A bee, A boomer, A broken heart, and A worried mind all walk into a gender neutral loo…

Queer-led theatre collective Stroud & Notes have created a bonafide masterpiece with Public – The Musical; an hour-long production that follows four individuals trapped together in a public toilet. As they count down the minutes until the maintenance team arrives, the close proximity, along with a push from the teenage influencer/aspiring activist among them, forces the strangers to get to know one another, allowing us to witness in real time as they each have their metaphorical cubicle walls broken.

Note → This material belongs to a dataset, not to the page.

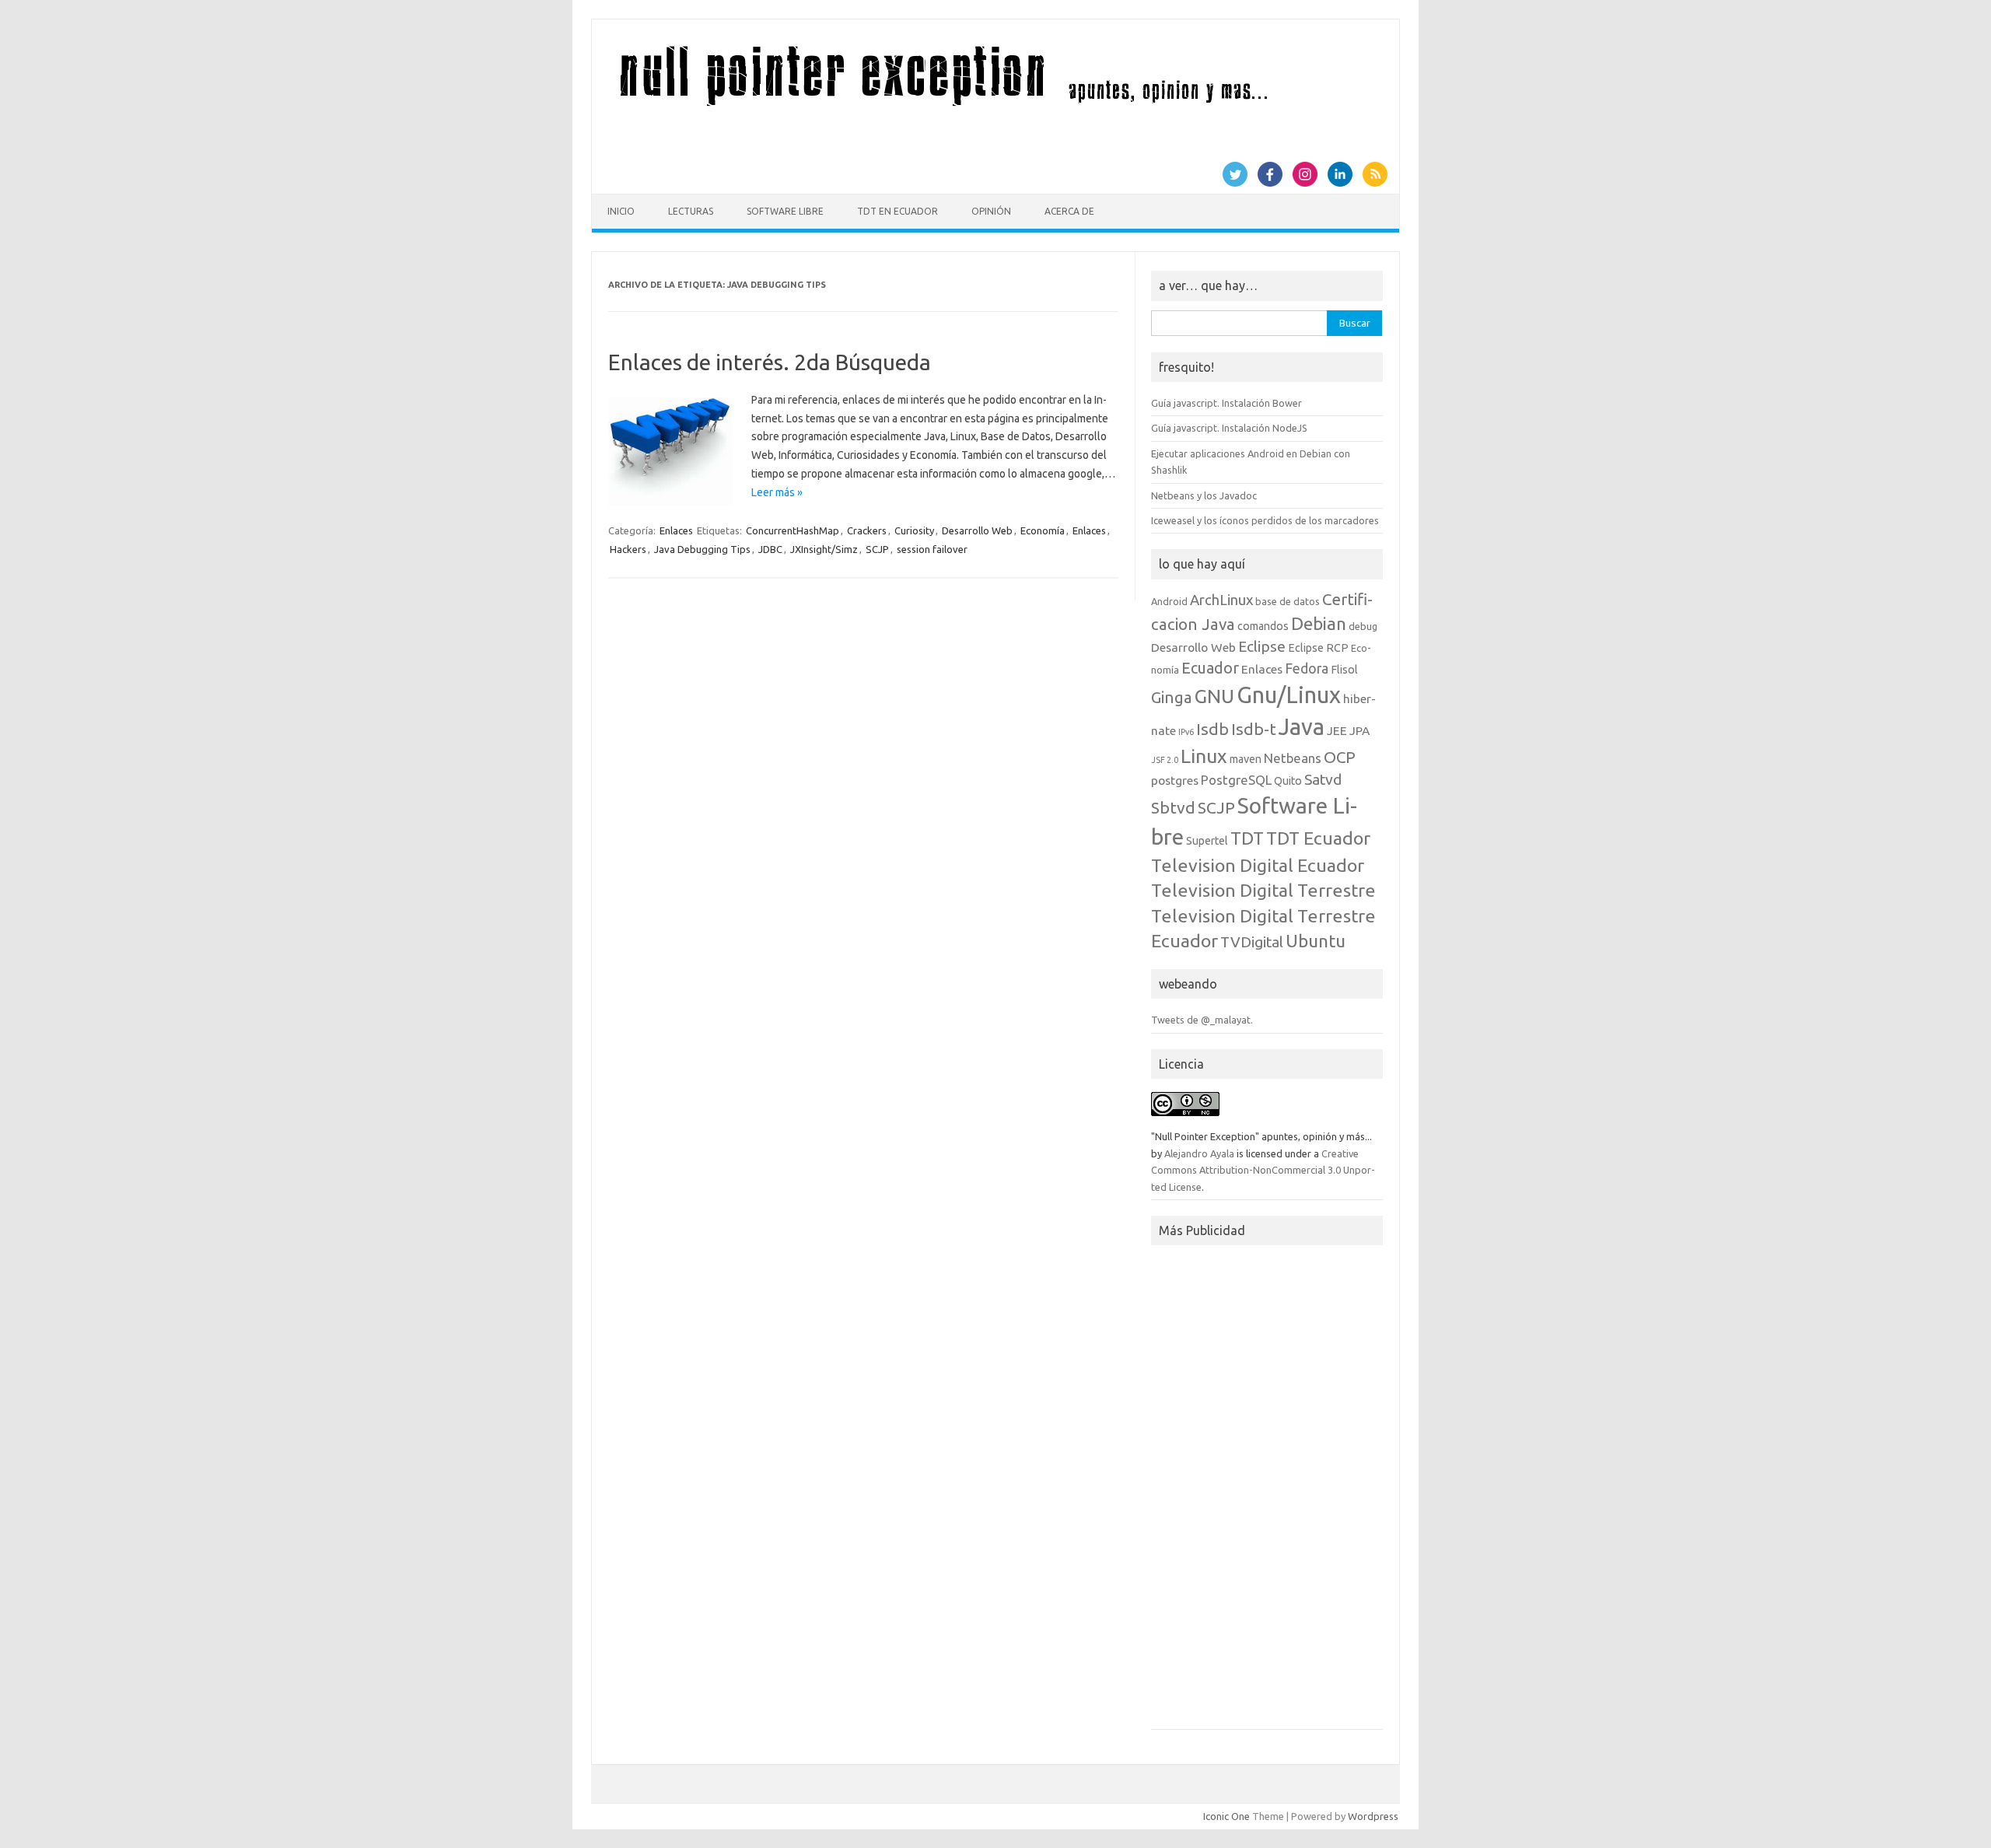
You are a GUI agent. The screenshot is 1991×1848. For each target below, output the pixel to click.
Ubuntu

I myself have been told many a stranger’s life story over a graffitied sink, so the concept felt comfortingly familiar, but this was far more than a drunken over-share. These characters are somewhat archetypal representatives of different social positionalities, and so though they do defy aspects of their perhaps initially presumed personalities, they each have something to both learn from and teach to the other members of the cohort. Whether this be that good intentions are sometimes poorly executed as a result of cultural naivete, or that it’s important to keep an open mind and try even if we get things wrong, our four protagonists all walk out of the urine-ridden confinement enlightened as to what the world might look like ‘on the other side’.

There are no villains or saviors, just people actually listening (after the first forty or so minutes of bickering of course). This subsequently achieving an overarching narrative of understanding and compassion that holds up the notion of public spaces, especially those in which we are in some way vulnerable like a toilet, needing to be safe for everyone.

The cast included Annabel Marlow and Alicia Corrales, both Six alumni which is entirely fitting for these two queens of harmonies, and Andrew Patrick-Walker, who can smash whistle notes that would blow 2015 Ariana Grande away. With such an impressive company, it is no shock that every single song was a banger, but I must give special mention to ‘Nervous Disposition’, led by newcomer Hugo Rolland, who had absolutely no trouble keeping up with his more seasoned cast-mates, and gave us a beautiful new anthem for the anxiety sufferers.

In conclusion, I laughed, I cried, and I would be singing the songs in the street if only I had the vocal range.

Public – The Musical is on at the Pleasance Courtyard (Pleasance Two) until the 28th of August.